If you’ve ever pricked your thumb on a needle, you’ll recall the sensation as mildly uncomfortable with a slight amount of pain. Now would you intentionally repeat that feeling all over your face for the sake of healthy skin? If you’re cringing at the thought, brace yourself because the whole beauty industry is doing it. Yes, the skin care procedure goes by a the name of microneedling or skin needling and employs a dermaroller with multiple needles to get the job done. Here’s a little more about it.
What is microneedling?
 

What is microneedling?

In simple terms, microneedling is a skin care procedure in which a handheld device, whose head is covered with multiple tiny needles is rolled across the face with light pressure. The size of the needle head used is based on the texture and thickness of the patient’s skin. Microneedling is best carried out by a dermatologist.

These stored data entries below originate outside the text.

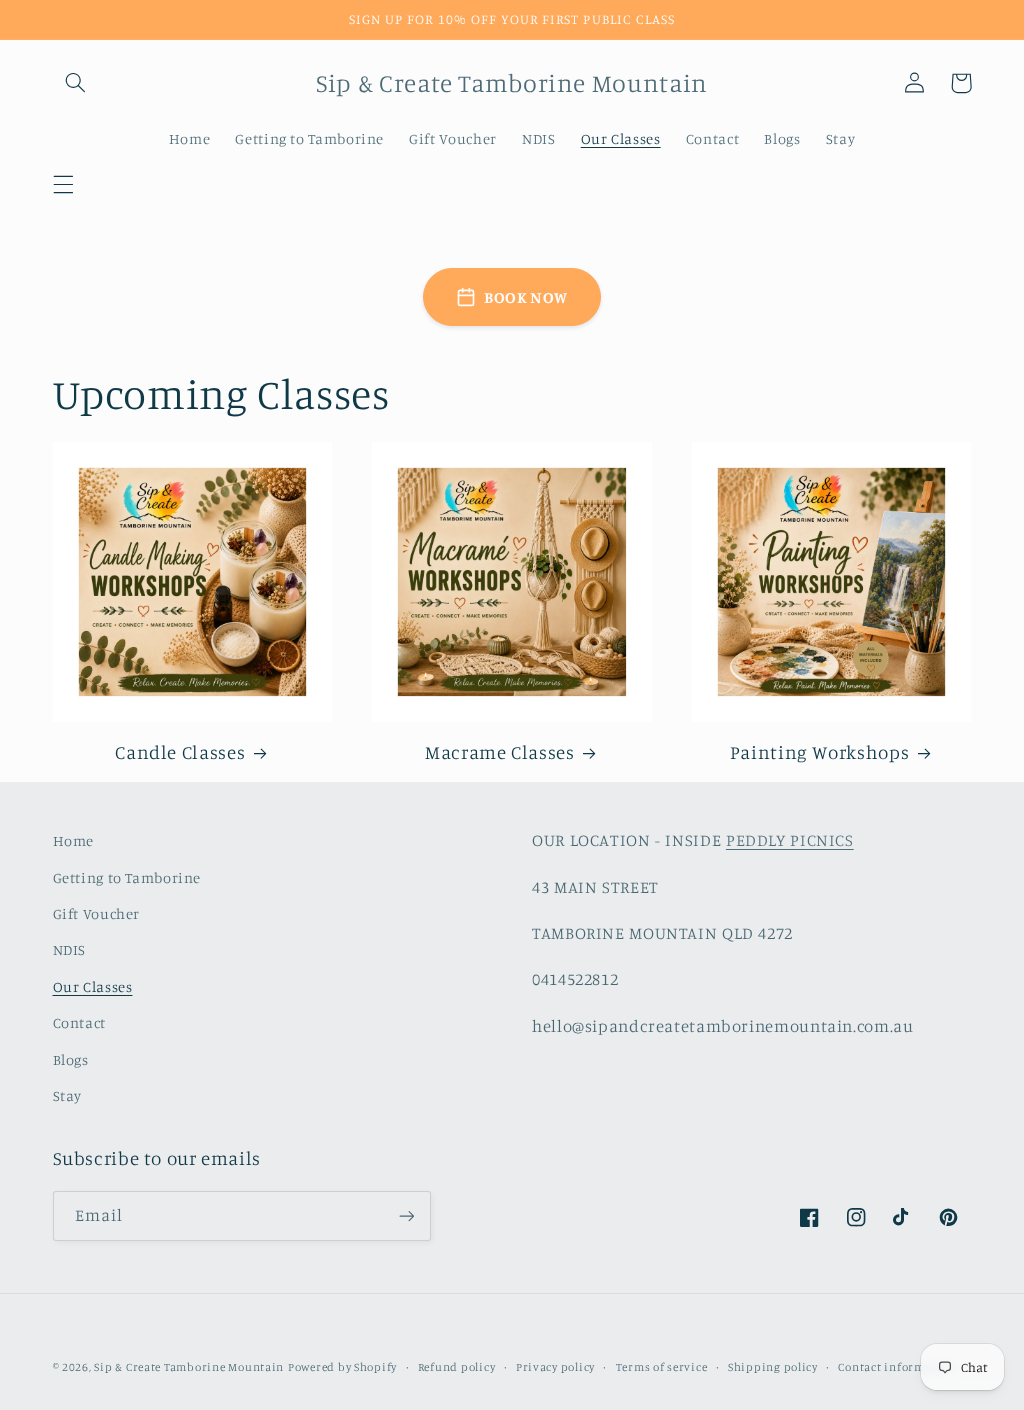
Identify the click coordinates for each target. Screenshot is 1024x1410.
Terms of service (662, 1367)
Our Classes (93, 986)
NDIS (70, 949)
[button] (63, 184)
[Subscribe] (406, 1215)
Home (74, 840)
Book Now (526, 297)
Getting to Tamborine (127, 877)
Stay (68, 1095)
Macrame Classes (499, 751)
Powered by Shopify (342, 1367)
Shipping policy (773, 1367)
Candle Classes (180, 751)
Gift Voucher (97, 913)
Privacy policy (555, 1367)
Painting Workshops (819, 751)
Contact (79, 1022)
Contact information (896, 1367)
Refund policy (457, 1367)
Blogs (71, 1059)
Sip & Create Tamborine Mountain (189, 1367)
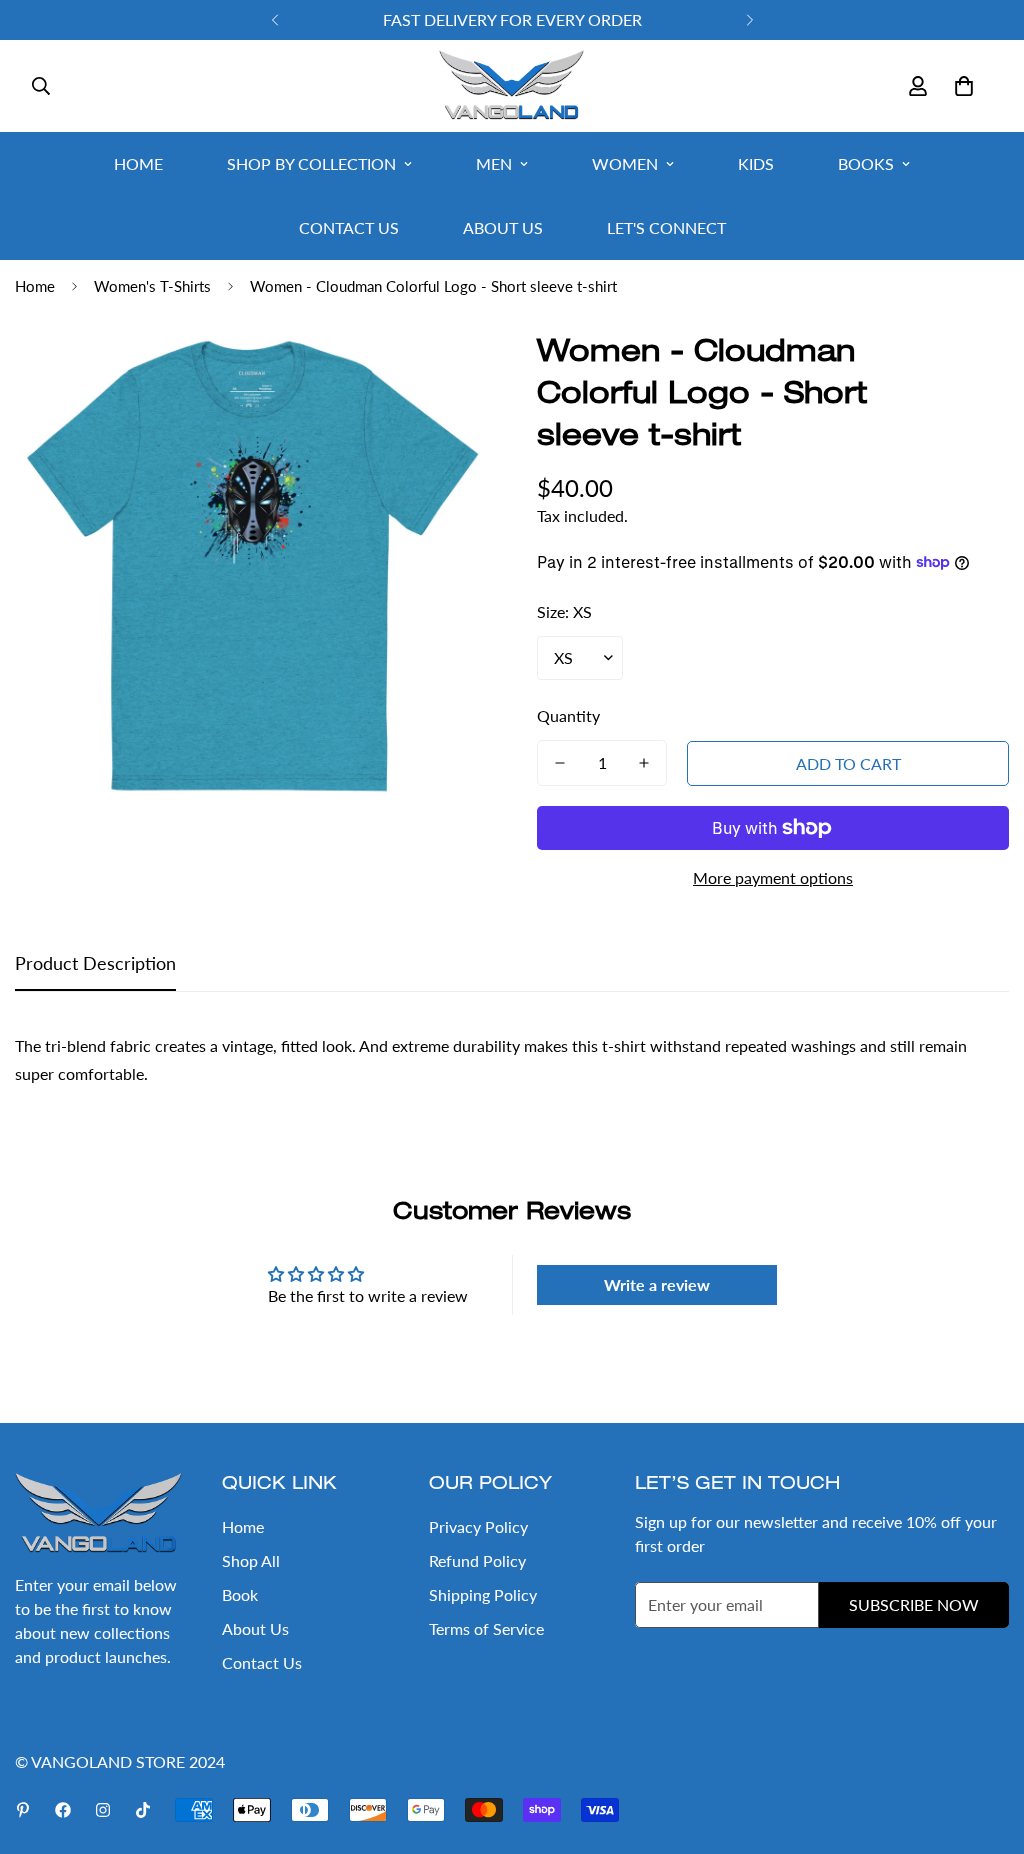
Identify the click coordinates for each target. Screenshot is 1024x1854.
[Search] (41, 86)
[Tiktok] (143, 1810)
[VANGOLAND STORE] (511, 86)
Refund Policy (477, 1560)
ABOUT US (503, 227)
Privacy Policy (478, 1526)
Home (35, 286)
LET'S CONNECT (666, 227)
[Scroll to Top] (985, 1745)
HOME (138, 163)
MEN (494, 163)
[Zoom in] (444, 371)
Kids (756, 163)
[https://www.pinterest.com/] (23, 1810)
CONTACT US (349, 227)
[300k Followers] (63, 1810)
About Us (255, 1628)
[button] (964, 86)
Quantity (568, 715)
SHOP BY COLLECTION (311, 163)
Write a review (657, 1284)
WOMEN (625, 163)
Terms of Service (486, 1628)
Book (240, 1594)
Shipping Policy (483, 1594)
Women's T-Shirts (152, 286)
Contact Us (262, 1662)
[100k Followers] (103, 1810)
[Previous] (274, 20)
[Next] (749, 20)
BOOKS (866, 163)
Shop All (251, 1560)
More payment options (773, 877)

What is the process of microneedling?
 

What is the process of microneedling?

First, an anaesthetic cream is applied on the skin, depending on the patient’s sensitivity. Next, water or a skin product is applied to lubricate the face and allow the roller to glide smoothly. The needle depth of the device, which is a dermaroller or microneedler, is adjusted. It is then rolled gently across the face in various directions. A single session lasts around 30 – 40 minutes and it is normal to find the skin raw and red post microneedling. Fortunately it isn’t a painful procedure, only slightly unpleasant with a twinge now and again.

How does microneedling work?
 

How does microneedling work?

This procedure is prescribed for issues like acne scarring, deep wrinkles or stretch marks which seem like they have no solution. When the device is worked across the face, the micro needles pierce tiny holes in the skin. While you may worry that this worsens the condition, it actually doesn’t. It creates a miniscule controlled injury which in turn, induces collagen production from within the skin. Collagen repairs the minute skin damage and encourages the healthy growth of future skin cells.